Data under study:
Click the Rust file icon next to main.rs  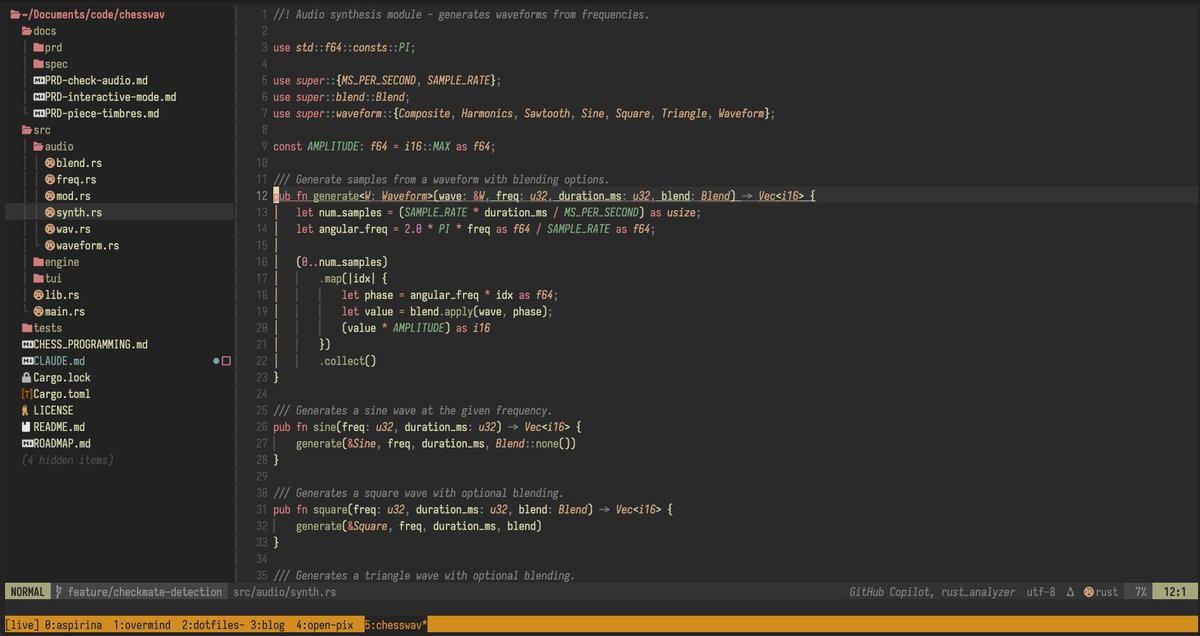tap(38, 311)
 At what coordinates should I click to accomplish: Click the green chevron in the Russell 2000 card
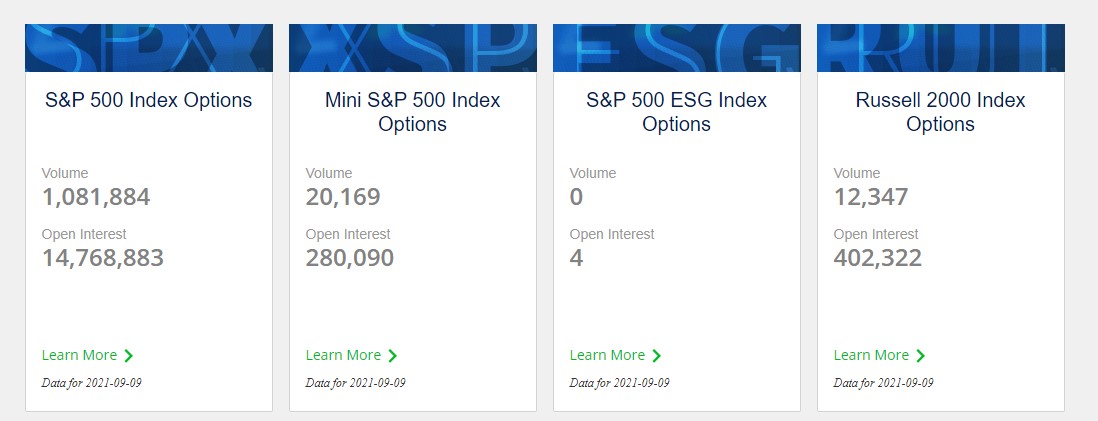(x=920, y=356)
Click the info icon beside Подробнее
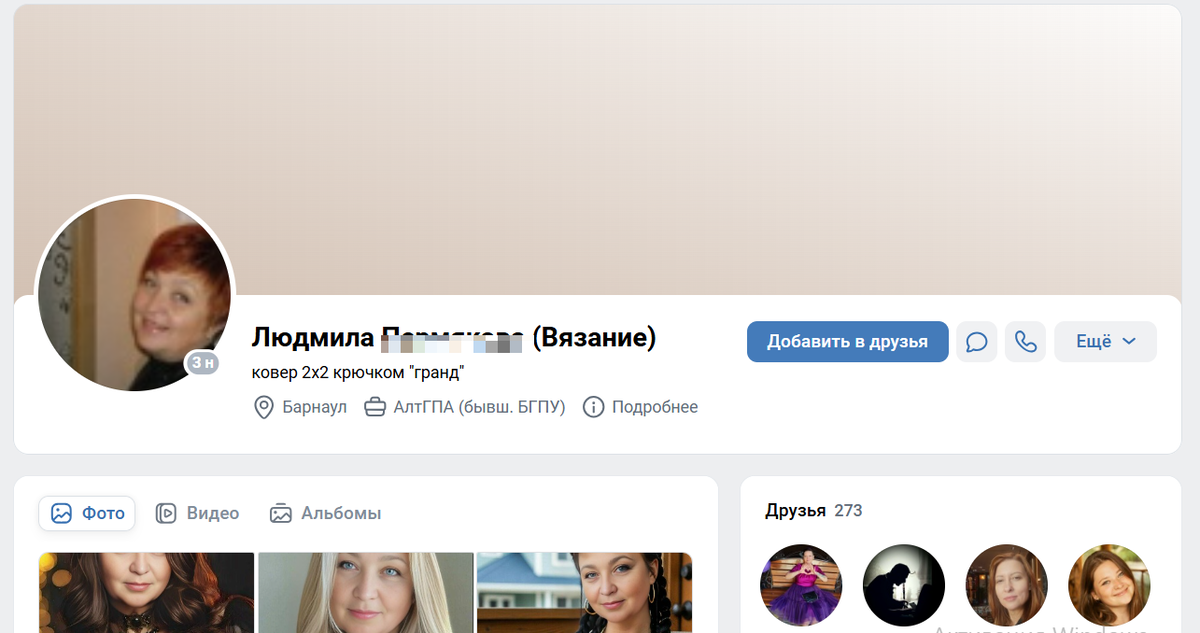Screen dimensions: 1200x633 coord(593,407)
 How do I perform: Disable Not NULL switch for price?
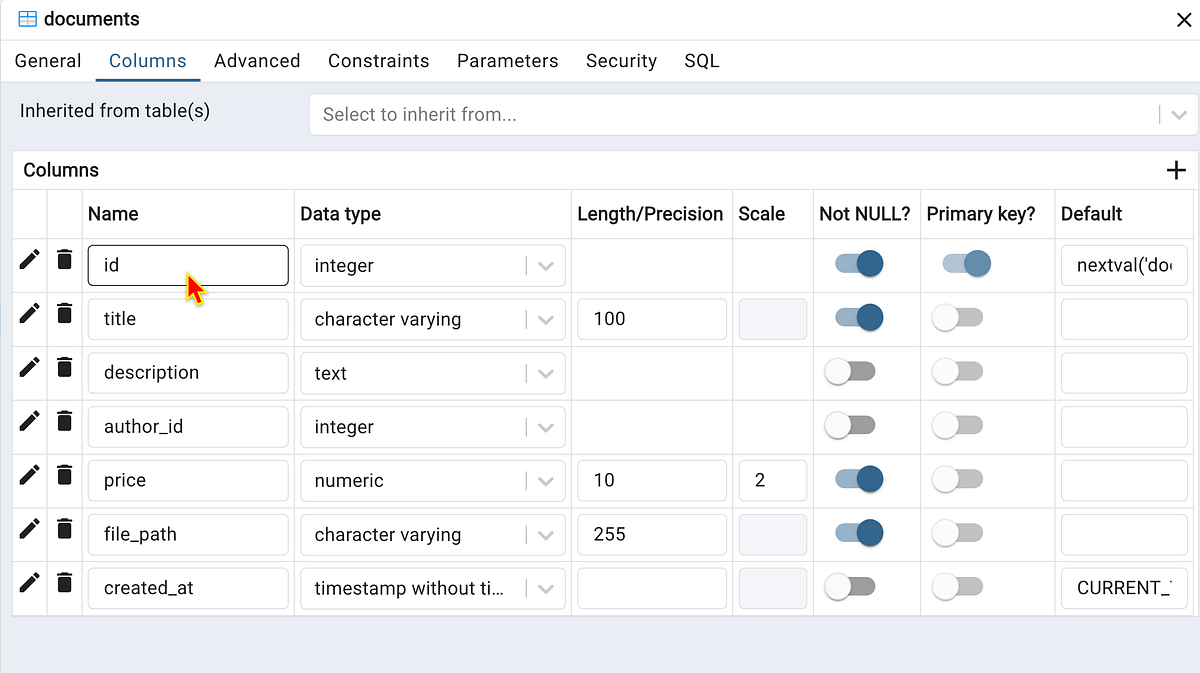point(859,479)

Assigned task: Only the lines from the one that contains "At what coordinates" through the last line of the records may appear in the answer, retyped exactly and with no pictures.

Answer for the task:
 At what coordinates should I click to accomplish: Click the green chevron in the Russell 2000 card
(x=920, y=356)
Click the info icon beside Подробнее
Screen dimensions: 1200x633 coord(593,407)
 How do I perform: Disable Not NULL switch for price?
point(859,479)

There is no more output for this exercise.